Though they may look different as we age, the essence is the same- the need for rest and repair, unfiltered play and expression, sacred containers to process feelings and an opportunity to be seen and loved as we are.
We are witness to the impact that our unmet needs as children has on our adult lives. Those needs are actually just as necessary in adulthood. What does it mean to have our essentials taken care of? Why is it so important that we honour those needs?
We share more below –
REST — Despite the busy, activity filled schedules we have come to know today, rest is an essential part of a child’s development. This is not only adequate rest of the physical body, but rest of the emotions and mind where they are not expected to be anything for anyone. The moment they step out of the home, there are a new set of rules that they may be expected to comply to. A certain behaviour may be more greatly favoured by those around us in public spaces. And this doesn’t change as we move into adulthood, whether it be around a certain group of friends or family, in our workplace, at our children’s school.. the list goes on and on as to how much we are ‘on duty’ to perform and adhere to a set of rules in any given environment. Rest is vital for our repair, reflection, release and renewal — both as children and adults.

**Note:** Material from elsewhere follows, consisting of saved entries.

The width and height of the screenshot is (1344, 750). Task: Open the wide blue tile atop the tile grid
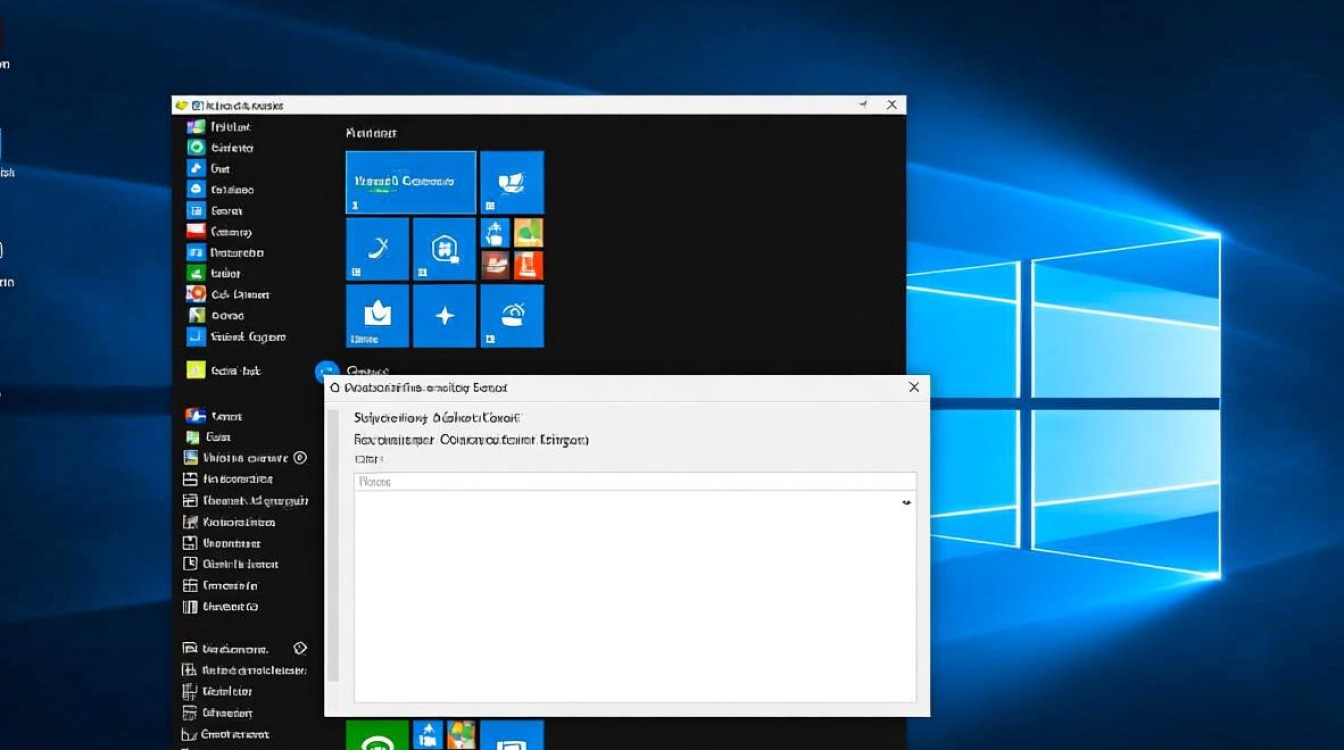click(x=410, y=182)
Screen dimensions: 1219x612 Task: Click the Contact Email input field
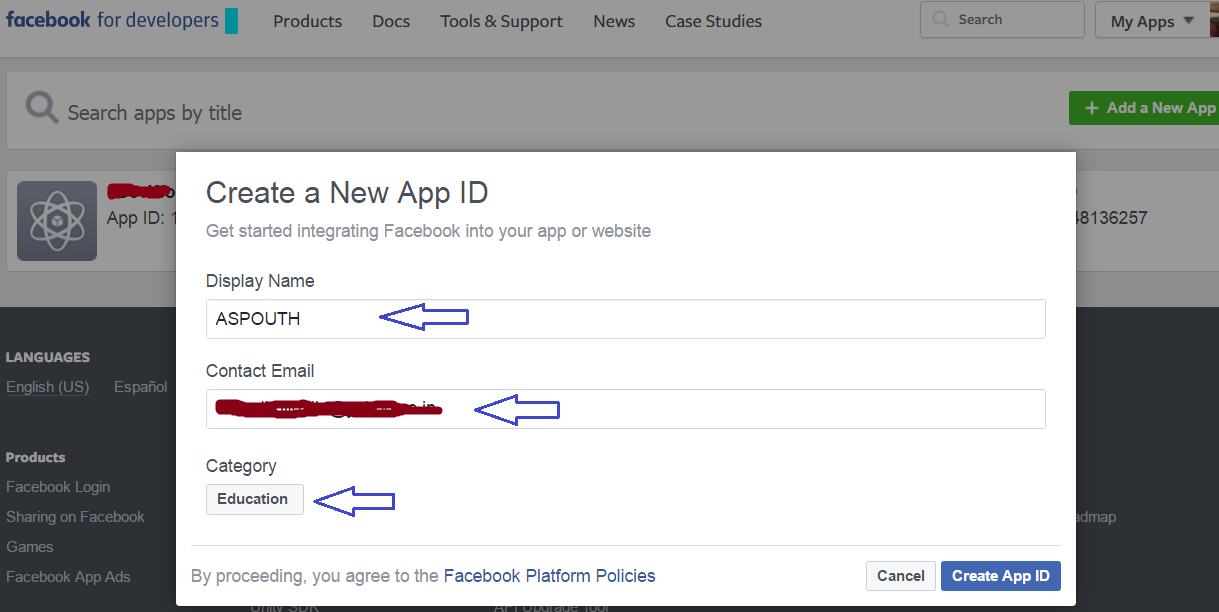click(625, 409)
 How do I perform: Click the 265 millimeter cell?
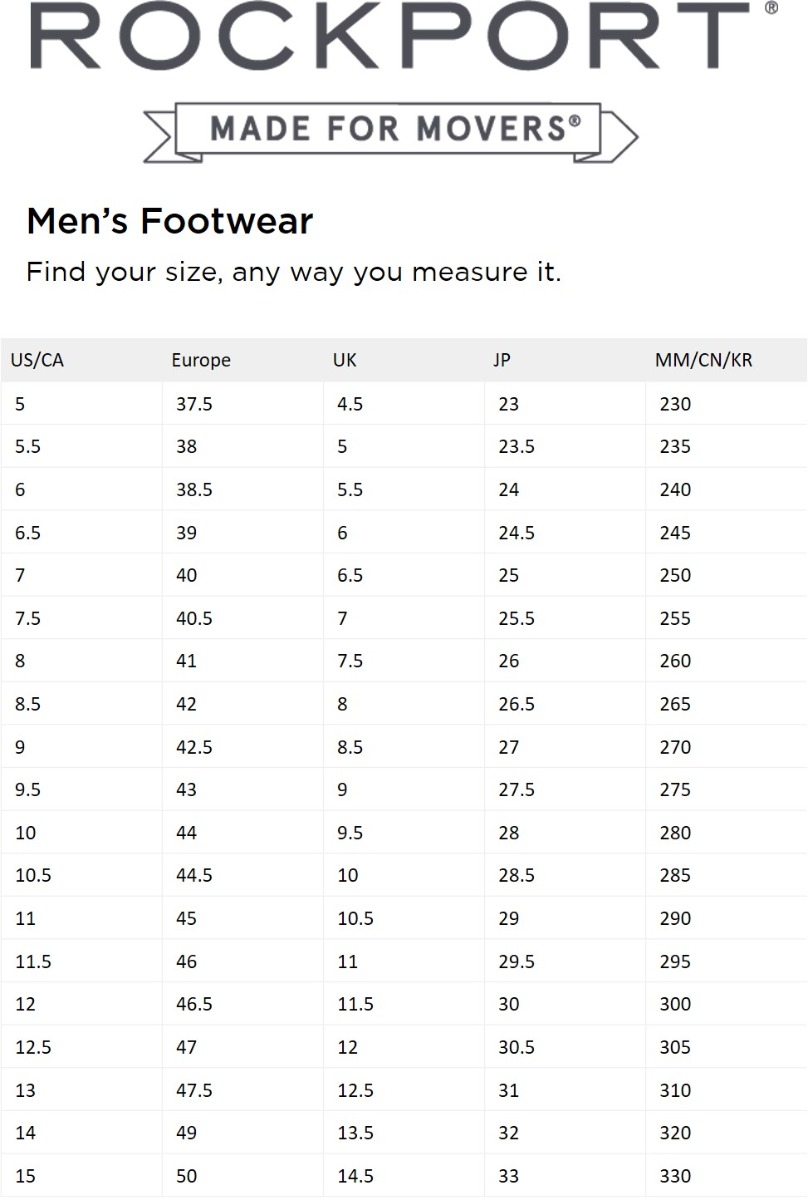(x=727, y=704)
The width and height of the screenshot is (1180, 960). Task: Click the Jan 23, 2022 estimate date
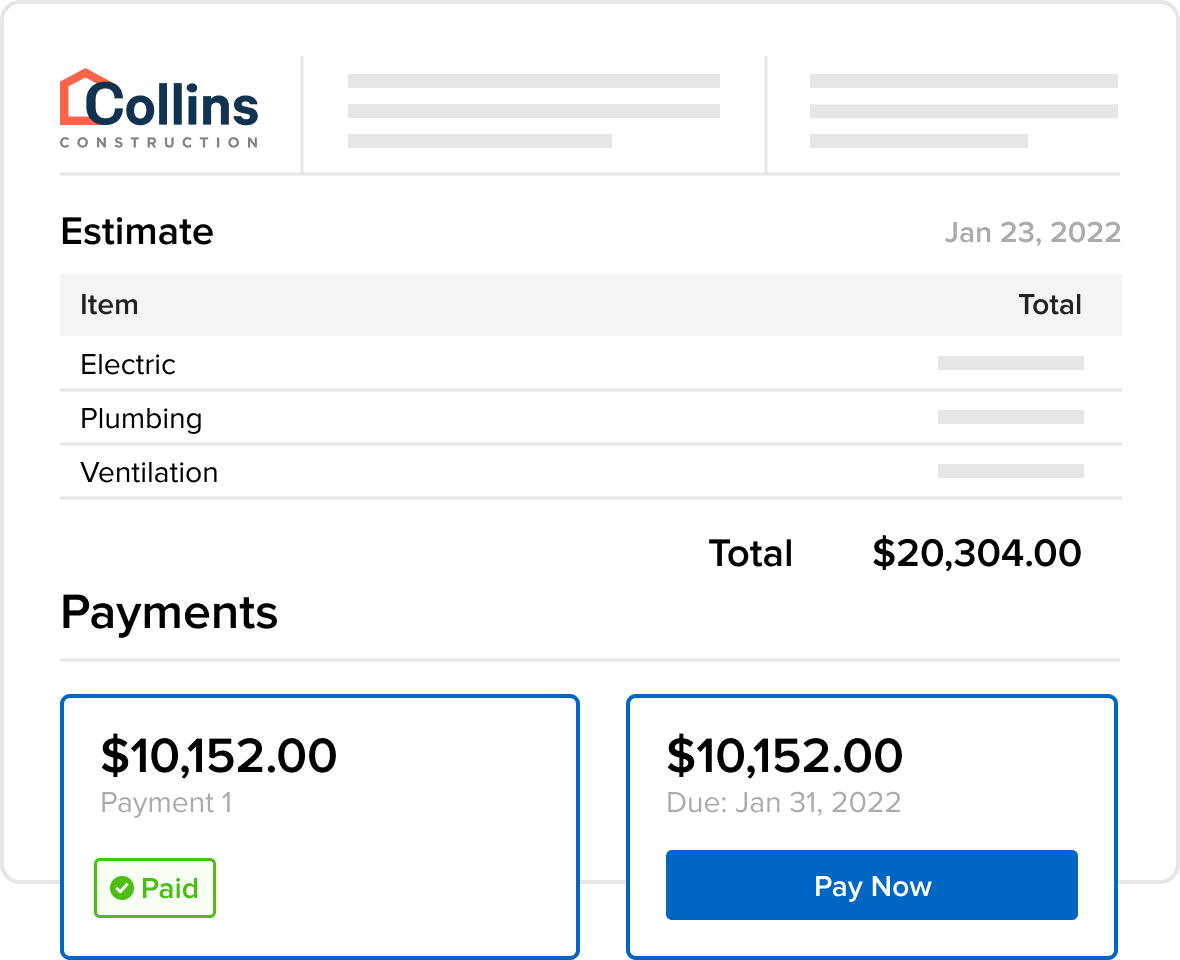[x=1032, y=233]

PLAY- How often are children playing in today’s world with strict timelines, limited creativity and adventure, and in constricted spaces? Remember those days when we would venture out with our bikes and come home as the sun with setting? When we would knock on a neighbour’s door rather than setting up a play date? We all need to play, FREELY. When our imagination comes alive without constraints, we have the ability to create beyond the mind’s capacity. The sense of freedom, fun and creation that comes from play is vital to the health of both a child and adult.
TEARS — Do we find ourselves interrupting the experience of a child by trying to stop their tears? Consoling them too quickly, or telling them what they should believe about a situation? Could this be because we didn’t have a chance to become comfortable with our emotions as a child and would rather dismiss that of our children than allow them to be fully processed? Tears are essential to all of our lives. What is buried will surface or leak out sooner or later — allow them to come, so that they can be released with grace and ease rather than allowing for build up over time. This will lead only to unproductive behaviour that feels unexplainable over time.
UNCONDITIONAL LOVE — Do we sometimes feel we are loving our children conditionally? If they behave a certain way, we accept them. If they achieve or obtain accolades, we recognize them and love them harder. How much does this play out in our own adult lives? We often judge ourselves for making mistakes. We compare ourselves to how someone else may be living life. We beat ourselves up for not being perfect or loved for those who can’t love themselves. Authentic love for self is the only path to true love for another. It is not until we can see ourselves fully that we will be able to see and love our children fully.
Let’s remember as we move through our own adult lives that the child whose most essential needs — rest, play, tears and unconditional love — still lives within us. And until we can nurture and love that child within, we won’t be able to connect and love a child on the outside of us.
We simply can’t give to another what we don’t give to ourselves first. Let’s nurture in our children what we wish we were able to carry into adulthood — this is from which our genius and aliveness comes forth.